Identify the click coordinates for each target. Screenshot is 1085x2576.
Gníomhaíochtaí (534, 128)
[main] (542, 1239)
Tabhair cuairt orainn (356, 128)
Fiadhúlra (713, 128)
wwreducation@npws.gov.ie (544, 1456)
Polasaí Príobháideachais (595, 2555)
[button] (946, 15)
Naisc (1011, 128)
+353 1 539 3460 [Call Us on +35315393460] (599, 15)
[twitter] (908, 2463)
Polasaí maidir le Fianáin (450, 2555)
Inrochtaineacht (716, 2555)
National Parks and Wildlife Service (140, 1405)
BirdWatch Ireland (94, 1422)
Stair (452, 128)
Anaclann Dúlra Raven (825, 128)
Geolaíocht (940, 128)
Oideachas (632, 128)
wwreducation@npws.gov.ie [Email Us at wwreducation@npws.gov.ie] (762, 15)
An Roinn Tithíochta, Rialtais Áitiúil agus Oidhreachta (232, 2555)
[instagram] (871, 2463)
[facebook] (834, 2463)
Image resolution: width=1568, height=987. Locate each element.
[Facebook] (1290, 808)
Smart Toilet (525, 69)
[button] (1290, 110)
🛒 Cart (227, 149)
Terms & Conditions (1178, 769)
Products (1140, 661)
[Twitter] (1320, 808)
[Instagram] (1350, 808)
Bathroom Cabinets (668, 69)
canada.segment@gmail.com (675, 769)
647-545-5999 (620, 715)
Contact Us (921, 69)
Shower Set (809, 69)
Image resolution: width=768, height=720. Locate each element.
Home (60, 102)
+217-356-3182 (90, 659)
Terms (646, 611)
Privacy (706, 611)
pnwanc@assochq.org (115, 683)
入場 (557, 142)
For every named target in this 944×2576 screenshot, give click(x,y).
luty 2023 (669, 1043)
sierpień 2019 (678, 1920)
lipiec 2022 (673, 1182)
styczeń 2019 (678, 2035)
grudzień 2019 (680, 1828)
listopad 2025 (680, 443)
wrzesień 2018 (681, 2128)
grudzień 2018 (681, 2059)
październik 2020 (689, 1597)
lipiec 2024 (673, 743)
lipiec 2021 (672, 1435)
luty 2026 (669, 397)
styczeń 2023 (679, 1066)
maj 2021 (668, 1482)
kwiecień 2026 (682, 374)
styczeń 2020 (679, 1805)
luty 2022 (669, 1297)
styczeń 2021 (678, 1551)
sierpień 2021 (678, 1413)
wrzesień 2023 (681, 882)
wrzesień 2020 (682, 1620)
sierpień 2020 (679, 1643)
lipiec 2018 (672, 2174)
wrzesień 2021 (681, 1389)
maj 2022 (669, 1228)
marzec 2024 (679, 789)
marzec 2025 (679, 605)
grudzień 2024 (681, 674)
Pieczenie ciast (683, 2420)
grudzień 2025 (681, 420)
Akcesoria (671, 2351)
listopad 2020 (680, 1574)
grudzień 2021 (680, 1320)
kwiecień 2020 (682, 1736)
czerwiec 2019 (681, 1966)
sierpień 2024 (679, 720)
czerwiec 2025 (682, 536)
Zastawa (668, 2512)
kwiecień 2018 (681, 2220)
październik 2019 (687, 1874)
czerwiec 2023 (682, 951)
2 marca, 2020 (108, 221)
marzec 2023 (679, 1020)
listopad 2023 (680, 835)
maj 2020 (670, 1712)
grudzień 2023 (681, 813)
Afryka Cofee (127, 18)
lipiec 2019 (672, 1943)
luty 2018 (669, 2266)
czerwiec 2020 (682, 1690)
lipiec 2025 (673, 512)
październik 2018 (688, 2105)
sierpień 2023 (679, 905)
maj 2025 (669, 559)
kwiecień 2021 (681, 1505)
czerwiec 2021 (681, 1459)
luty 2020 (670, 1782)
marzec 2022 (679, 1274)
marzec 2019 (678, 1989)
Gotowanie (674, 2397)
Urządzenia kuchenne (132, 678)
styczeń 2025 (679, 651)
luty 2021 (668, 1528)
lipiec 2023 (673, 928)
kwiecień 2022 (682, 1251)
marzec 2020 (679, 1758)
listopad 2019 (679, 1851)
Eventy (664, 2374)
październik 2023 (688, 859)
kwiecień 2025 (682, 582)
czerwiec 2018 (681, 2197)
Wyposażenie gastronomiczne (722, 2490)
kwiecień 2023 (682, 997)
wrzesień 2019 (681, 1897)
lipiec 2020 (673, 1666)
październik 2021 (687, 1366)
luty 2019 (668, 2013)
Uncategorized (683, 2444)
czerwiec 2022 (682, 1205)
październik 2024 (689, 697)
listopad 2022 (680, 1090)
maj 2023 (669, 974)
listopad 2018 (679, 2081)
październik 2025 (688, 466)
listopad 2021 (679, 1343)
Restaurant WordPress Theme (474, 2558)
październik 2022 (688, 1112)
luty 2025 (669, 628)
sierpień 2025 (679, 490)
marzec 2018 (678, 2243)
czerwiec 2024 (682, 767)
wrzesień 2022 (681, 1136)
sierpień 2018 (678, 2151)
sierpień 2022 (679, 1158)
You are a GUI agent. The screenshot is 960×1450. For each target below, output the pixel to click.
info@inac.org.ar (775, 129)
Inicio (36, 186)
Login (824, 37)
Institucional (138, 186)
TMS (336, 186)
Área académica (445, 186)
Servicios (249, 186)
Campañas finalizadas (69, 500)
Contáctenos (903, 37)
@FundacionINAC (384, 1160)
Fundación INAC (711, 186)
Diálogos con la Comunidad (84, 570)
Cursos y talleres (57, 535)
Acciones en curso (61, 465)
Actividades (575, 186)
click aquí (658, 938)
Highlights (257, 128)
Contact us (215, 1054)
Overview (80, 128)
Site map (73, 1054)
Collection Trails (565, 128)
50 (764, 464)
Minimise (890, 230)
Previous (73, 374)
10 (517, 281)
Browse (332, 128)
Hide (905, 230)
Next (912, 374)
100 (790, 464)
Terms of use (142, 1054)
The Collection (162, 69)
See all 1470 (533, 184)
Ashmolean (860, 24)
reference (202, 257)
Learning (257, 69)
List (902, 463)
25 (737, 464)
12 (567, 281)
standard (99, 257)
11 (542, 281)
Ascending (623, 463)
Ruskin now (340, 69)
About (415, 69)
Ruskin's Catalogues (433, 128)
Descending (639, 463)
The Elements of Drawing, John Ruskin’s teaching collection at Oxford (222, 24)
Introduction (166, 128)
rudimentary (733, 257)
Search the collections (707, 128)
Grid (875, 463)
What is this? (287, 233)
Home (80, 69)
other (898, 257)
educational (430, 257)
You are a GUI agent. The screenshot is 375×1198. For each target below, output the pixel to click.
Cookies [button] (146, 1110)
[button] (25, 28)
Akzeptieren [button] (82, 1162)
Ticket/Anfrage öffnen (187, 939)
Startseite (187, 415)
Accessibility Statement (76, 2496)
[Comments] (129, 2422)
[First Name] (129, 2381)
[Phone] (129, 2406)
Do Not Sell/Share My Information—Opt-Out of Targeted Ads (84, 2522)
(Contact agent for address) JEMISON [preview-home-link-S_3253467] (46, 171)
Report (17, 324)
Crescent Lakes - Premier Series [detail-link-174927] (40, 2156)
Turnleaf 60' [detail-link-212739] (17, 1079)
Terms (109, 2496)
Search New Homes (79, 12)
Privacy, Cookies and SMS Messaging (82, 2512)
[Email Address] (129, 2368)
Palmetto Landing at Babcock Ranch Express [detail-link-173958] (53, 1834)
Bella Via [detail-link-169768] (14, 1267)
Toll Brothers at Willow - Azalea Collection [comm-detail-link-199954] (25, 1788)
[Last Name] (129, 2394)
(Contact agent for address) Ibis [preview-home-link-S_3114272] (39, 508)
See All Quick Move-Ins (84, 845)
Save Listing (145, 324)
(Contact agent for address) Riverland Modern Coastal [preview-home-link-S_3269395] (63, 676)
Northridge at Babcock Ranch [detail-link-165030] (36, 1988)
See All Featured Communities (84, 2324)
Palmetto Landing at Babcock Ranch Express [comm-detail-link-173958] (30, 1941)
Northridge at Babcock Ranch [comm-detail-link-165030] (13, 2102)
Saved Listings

→ **EXERCISE REQUIREMENTS**:
Can you copy out, unchanged, the entries from the line containing "sierpień 2025 (679, 490)" through the line containing "Overview (80, 128)", both included?

→ **SOLUTION FOR THIS TASK**:
sierpień 2025 (679, 490)
marzec 2018 (678, 2243)
czerwiec 2024 (682, 767)
wrzesień 2022 (681, 1136)
sierpień 2018 (678, 2151)
sierpień 2022 (679, 1158)
You are a GUI agent. The screenshot is 960×1450. For each target below, output the pixel to click.
info@inac.org.ar (775, 129)
Inicio (36, 186)
Login (824, 37)
Institucional (138, 186)
TMS (336, 186)
Área académica (445, 186)
Servicios (249, 186)
Campañas finalizadas (69, 500)
Contáctenos (903, 37)
@FundacionINAC (384, 1160)
Fundación INAC (711, 186)
Diálogos con la Comunidad (84, 570)
Cursos y talleres (57, 535)
Acciones en curso (61, 465)
Actividades (575, 186)
click aquí (658, 938)
Highlights (257, 128)
Contact us (215, 1054)
Overview (80, 128)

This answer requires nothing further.